Members of the Federal Open Market Committee have made modest downward revisions to their projections for real GDP growth in 2010, the minutes of the two-day June meeting revealed on Wednesday.
FOMC: “Participants’ projections for real GDP growth in 2010 had a central tendency of 3.0 to 3.5 percent, [slightly lower than April’s 3.2% to 3.7% forecast]. Participants noted that the economic recovery was proceeding. Consumer spending was increasing, supported by rising disposable income as labor markets gradually improved….
Participants noted that financial conditions “had tightened somewhat because of developments abroad.
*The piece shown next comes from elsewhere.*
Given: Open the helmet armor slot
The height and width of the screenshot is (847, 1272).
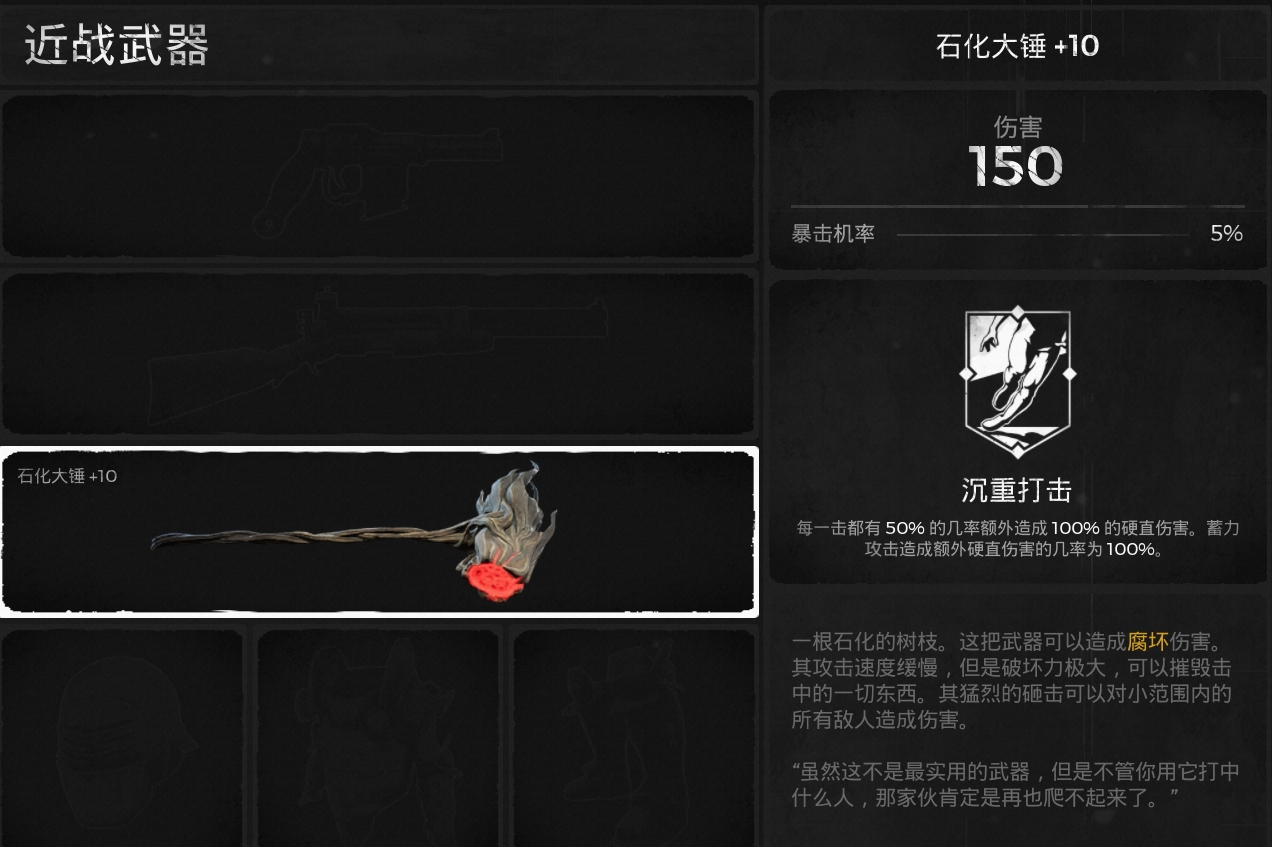Looking at the screenshot, I should pos(122,737).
The effects of a stronger dollar, a lower stock market, and wider corporate credit spreads were expected to be offset only partially by lower oil and commodity prices and a decline in Treasury yields.”
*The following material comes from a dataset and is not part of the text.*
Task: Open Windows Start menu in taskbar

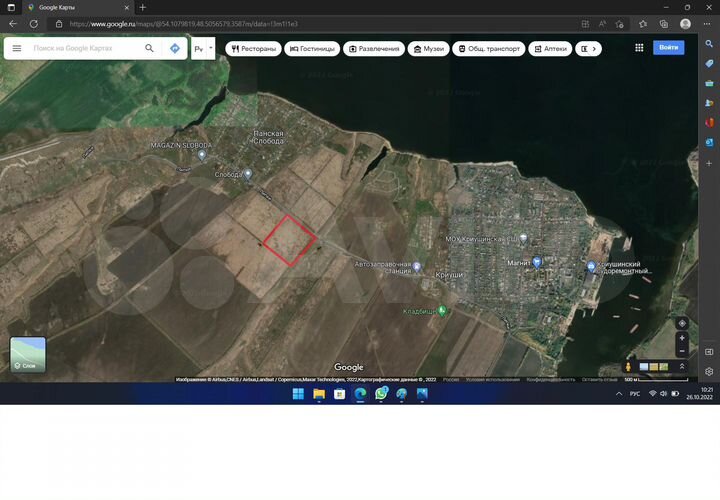Action: tap(297, 394)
Additionally, the Fed said that the committee members anticipated that the economic expansion would be held back by “firms’ caution in hiring and spending in light of the considerable uncertainty regarding the economic outlook, by households’ focus on repairing balance sheets weakened by equity and house price declines, and by tight credit conditions for small businesses and households.”
Looking further ahead, the central tendencies of participants’ projections for real GDP growth were 3.5 to 4.2 percent in 2011 and 3.5 to 4.5 percent in 2012.
With regard to inflation, the FOMC participants’ forecasts for inflation suggested that they expected inflation to remain subdued 1.0% to 1.1% and a bit lower than in the projections, 1.2% to 1.5%, they made in conjunction with the April 2010 FOMC meeting.
Meanwhile, the outlook for the unemployment rate in the fourth quarter of 2010 was 9.2 to 9.5 percent.
“Consistent with their expectations of a gradual economic recovery, participants generally anticipated that the unemployment rate would decline to 7.1 to 7.5 percent by the end of 2012.”